Nine countries, including the United States, have dropped funding for the United National Relief and Works Agency (UNRWA) — the special refugee agency for Palestinians — after staff members were shown to have joined the Hamas terror attack October 7.
The U.S. dropped suspended for UNRWA on Friday after the agency fired 12 staffers after being presented by Israel with evidence against them. (Ironically, the Biden administration restored funding for UNRWA after President Donald Trump had canceled it.)
The Swiss parliament voted to defund UNRWA in December, after reports emerged that UNRWA staff had praised the October 7 terror attack, in which about 1,200 people were murdered. Several graduates of UNRWA schools were also among the terrorists.
But the Biden administration continued to defend its decision to fund UNRWA, as recently as earlier this month. President Biden not only restored funding, but paid UNRWA the money Trump had withheld. (The U.S. is the single largest donor to the agency.)
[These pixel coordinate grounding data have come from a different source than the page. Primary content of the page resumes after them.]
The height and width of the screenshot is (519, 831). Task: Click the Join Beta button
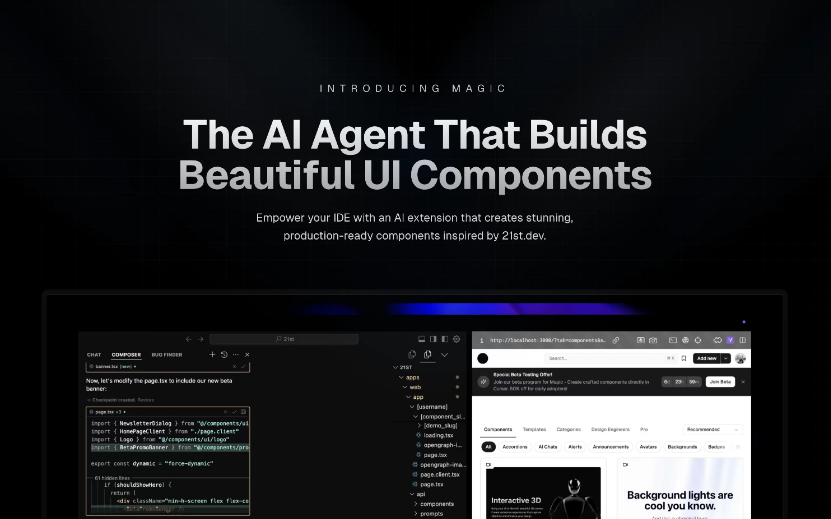(719, 382)
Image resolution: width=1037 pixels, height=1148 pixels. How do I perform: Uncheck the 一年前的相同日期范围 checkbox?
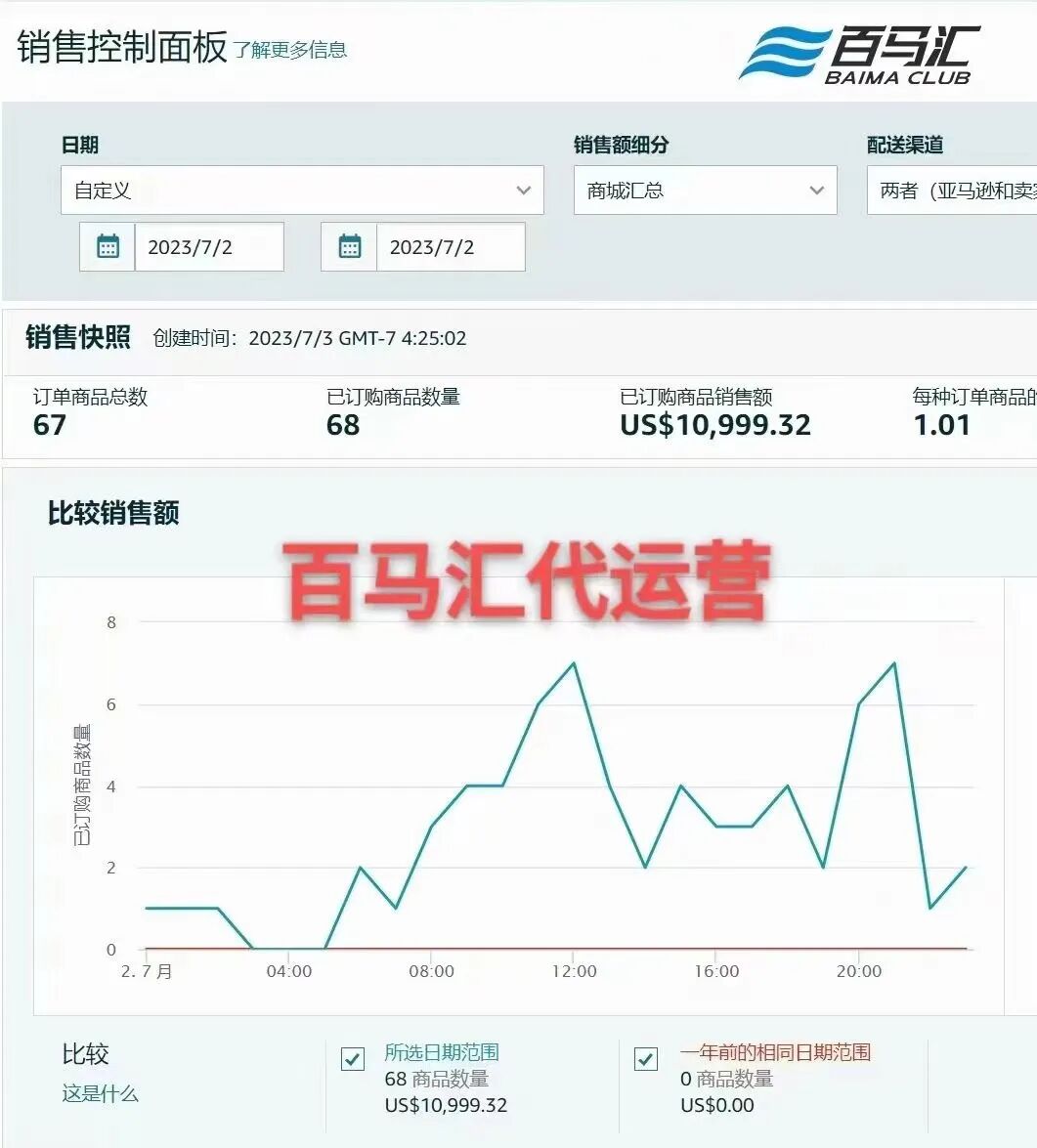point(646,1059)
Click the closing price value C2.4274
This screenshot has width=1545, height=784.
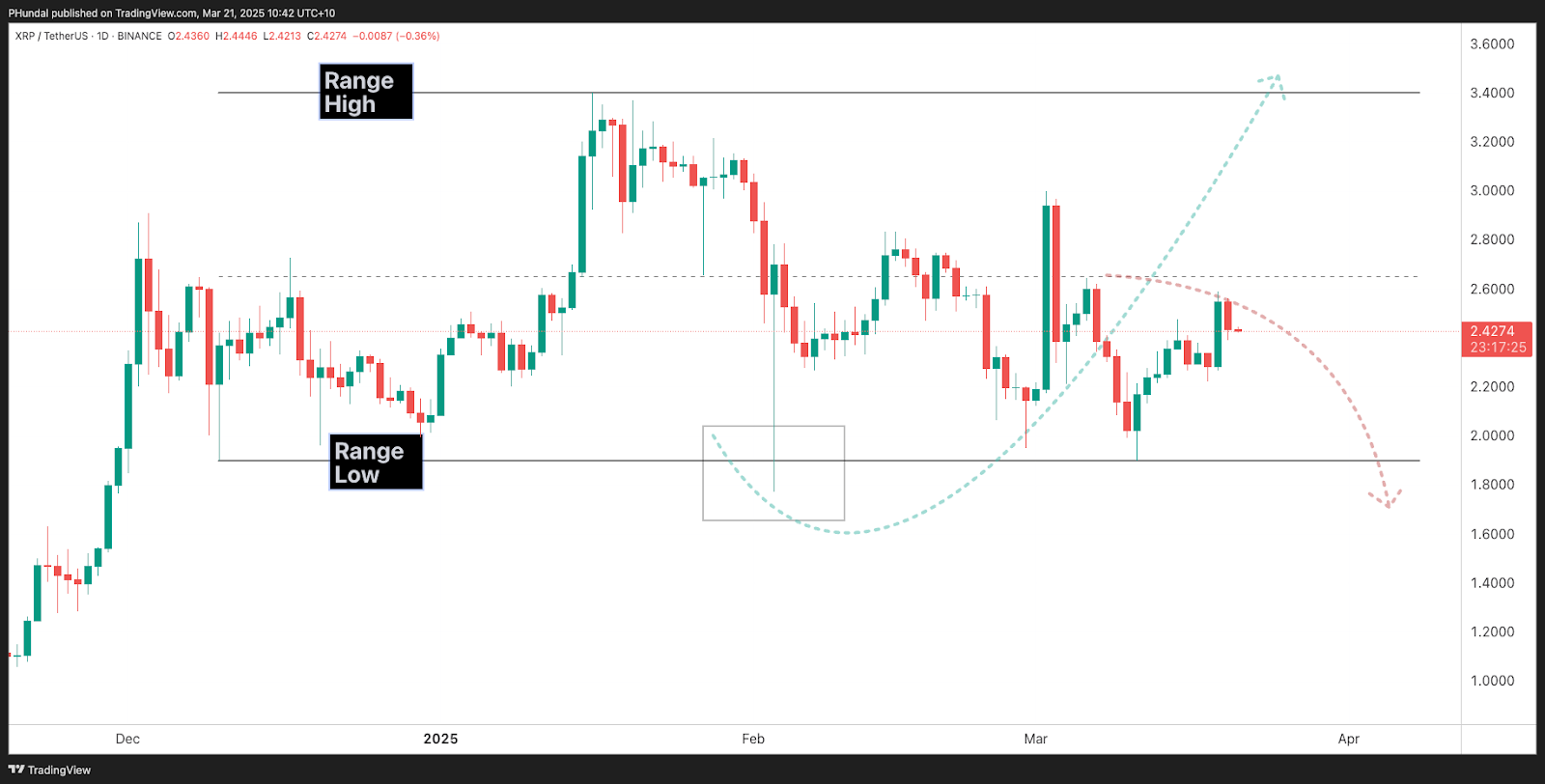[x=326, y=36]
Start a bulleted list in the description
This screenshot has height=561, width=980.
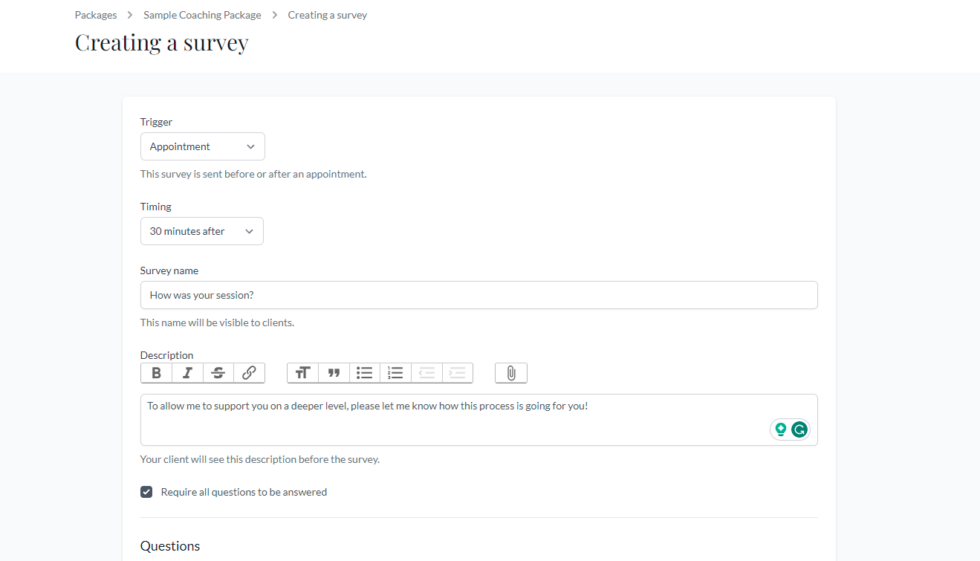[x=365, y=373]
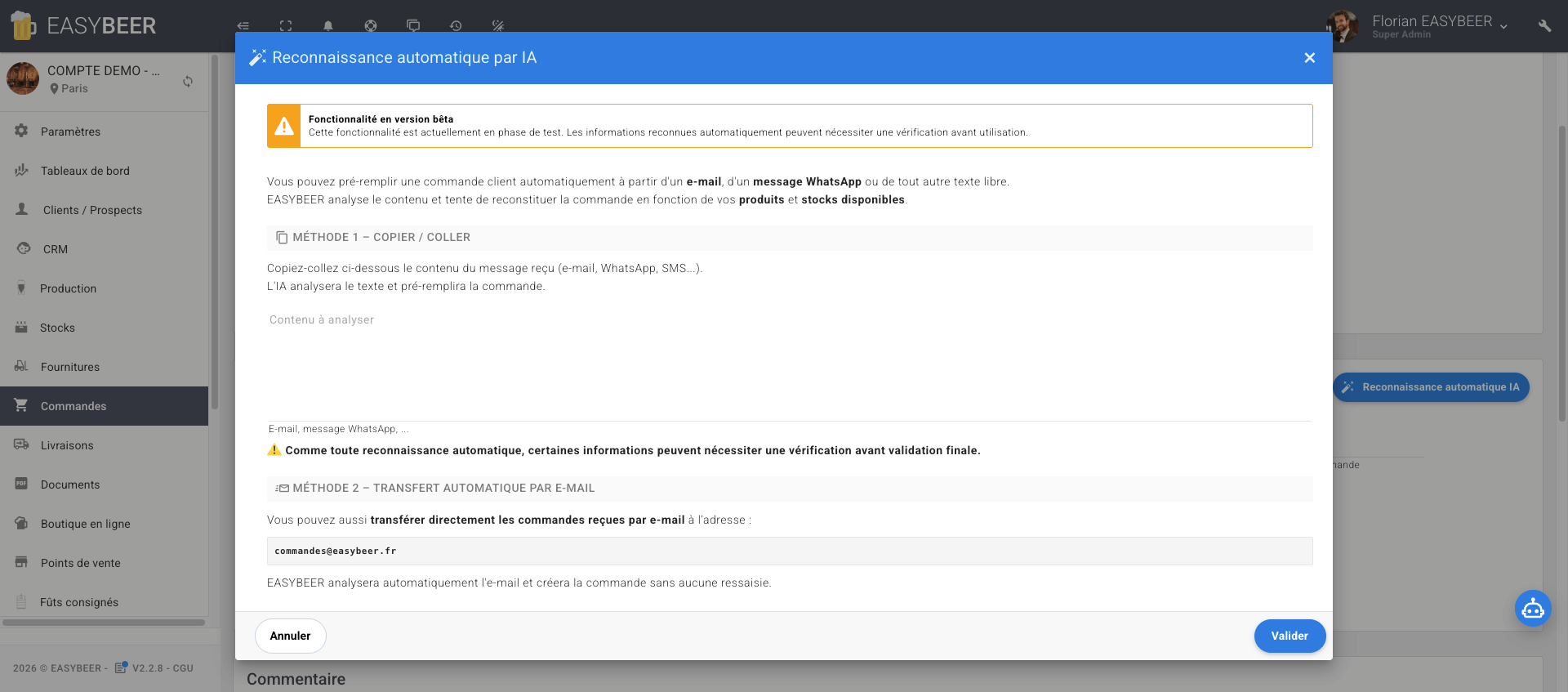Click the sidebar horizontal scrollbar
Viewport: 1568px width, 692px height.
[104, 623]
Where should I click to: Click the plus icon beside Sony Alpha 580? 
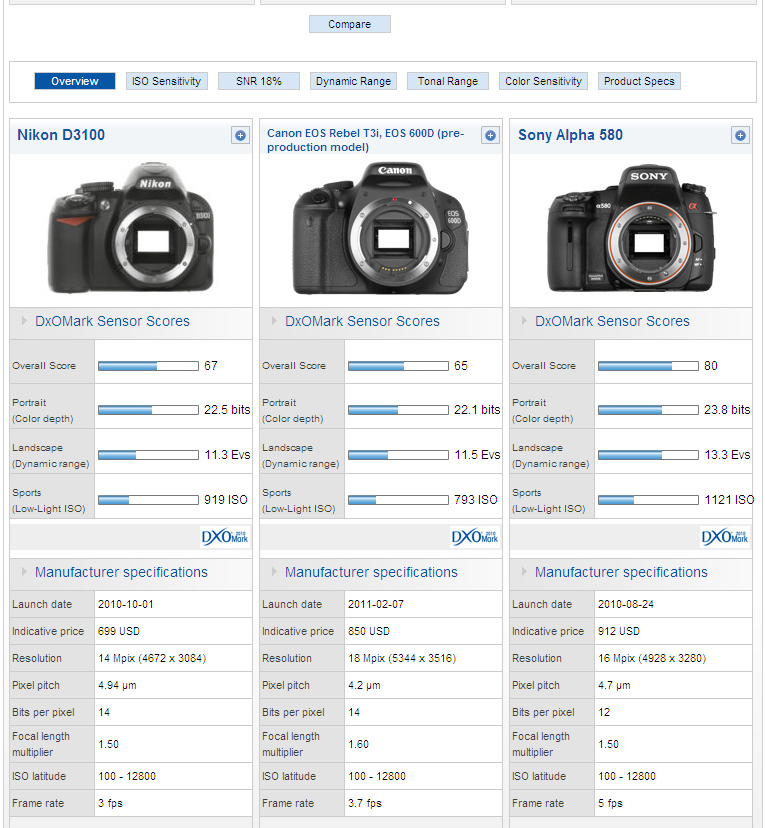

A report earlier this month by the watchdog organization UN Watch revealed that 3,000 UNRWA employees were on a Telegram group that praised the October 7 attack. But tthe revelation that UNRWA employees participated personally was the final straw.
As the Times of Israel noted, the United Kingdom and Finland followed the U.S. in canceling their UNRWA funding; then Italy cut off funds; then Germany, Scotland, Canada, Australia, the Netherlands, and Switzerland also ended their funding to UNRWA.
UNRWA Commissioner General Philippe Lazzarini made a desperate plea Saturday for funds to continue, despite the allegations against “a small group of staff.” Israel’s foreign minister, Israel Katz, simply tweeted in response: “Mr. Lazzarini please resign.”
The issue of UNRWA funding is typically an obscure one, but it could play a large role in the U.S. presidential election this year, as it is one of several examples of Trump policies that Biden reversed and was then forced to reinstate because the alternative failed.